There are very curious-looking designs in the windows in the Sperry Room of Andover Hall. Some of these designs look like the number 4, others like initials, and others seem to be little shields—but there also seems to be a snake in the center of one, and a dolphin-like creature in another.

These designs are "printers' marks," and they are the trademarks for book printers who were working from the fifteenth to the seventeenth centuries in Germany, England, Italy, and other parts of Europe. Most of the marks in these windows belonged to early printers of Christian writings—in fact, the last window in the northwest corner of the room contains the very first printer's mark to be employed: that of Johann Fust and Peter Schoeffer, who were associates of Johann Gutenberg. This mark appeared in the Latin Bible of 1462 and in the colophon of the famous Psalter printed in Mainz, Germany, in 1457.

Printers' marks have often been used as decorations in libraries, and when Andover Hall was built in 1911, this room was considered to be part of the library. It was called the Moses Stuart Reading Room, and it was originally equipped with shelving for 6,500 books of reference. Printers' marks can be found in the design of the Boston Public Library, the library of the Rhode Island State House, and in academic libraries throughout the country. Indeed, Harvard's own Widener Library bears a carved stone tablet over its main (north) door which depicts the marks of four famous printers.1 Printers' marks are obvious symbols for books and higher learning, and their association with the printing of early Christian writings must have made them seem an especially appropriate choice for Andover Hall, which was built to accommodate the newly joined Harvard Divinity School and Andover Seminary.2 According to a 1911 article in Harvard Graduate's Magazine, the interior and exterior decoration of Andover Hall

tends to heighten [the] impression that the building is devoted to the use of a school of theological learning.

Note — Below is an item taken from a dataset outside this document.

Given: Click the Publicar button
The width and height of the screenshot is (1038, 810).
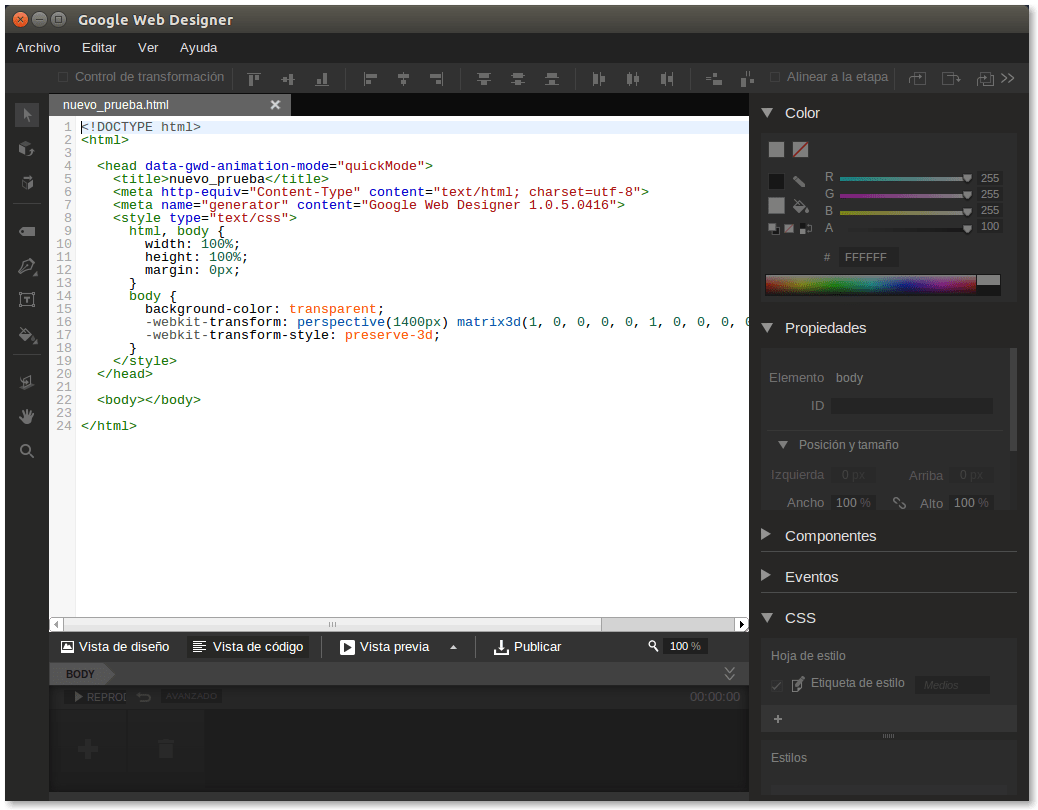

On the four faces of the central tower . . . are carved the symbols of the four Evangelists. . . . The four heads which support the cross-beams of the main entrance hall are those of Dante, Michael Angelo, John Sebastian Bach and John Milton. The leaded decorations of the clerestory windows in the reading room represent the marks of the early German, Venetian and English printers of the Christian Scriptures.3

Andover Hall was designed by the architectural firm of Allen & Collens, which also designed the Cloisters (part of the Metropolitan Museum) and the Riverside Church in New York. Unfortunately, there seems to be no surviving record indicating whom Allen & Collens contracted to design the windows. The only known document that mentions the windows directly is a letter from Allen & Collens to Albert Parker Fitch, who was President of the faculty of Andover Seminary from 1909 to 1917. This letter, dated October 10, 1910, says: 

I am enclosing herewith some printers marks, which I wish you would turn over to Dr. Gates, and between yourself and Dr. Gates pick out twenty-four printers marks for the Library windows. I have arranged with the leaded glass contractor to simplify the glazing in the Library windows and in place of the simplification to install a printers mark(s) in the middle of each window. As soon as you have decided on the printers marks, we will bring the matter up before Mr. Whittemore and get the approval of the Building Committee for the mark selected.4

The "Dr. Gates" of the letter was Owen Gates, a former librarian at Andover and the first librarian of the combined library. William Whittemore was the treasurer of Andover Seminary and evidently a member of the building committee for Andover Hall. It is a pity that the leaded glass contractor for the windows is not mentioned by name, but it is perhaps in keeping with the fact that the fifteenth- and sixteenth-century artists who designed printers' marks rarely signed their work, making them very difficult to trace.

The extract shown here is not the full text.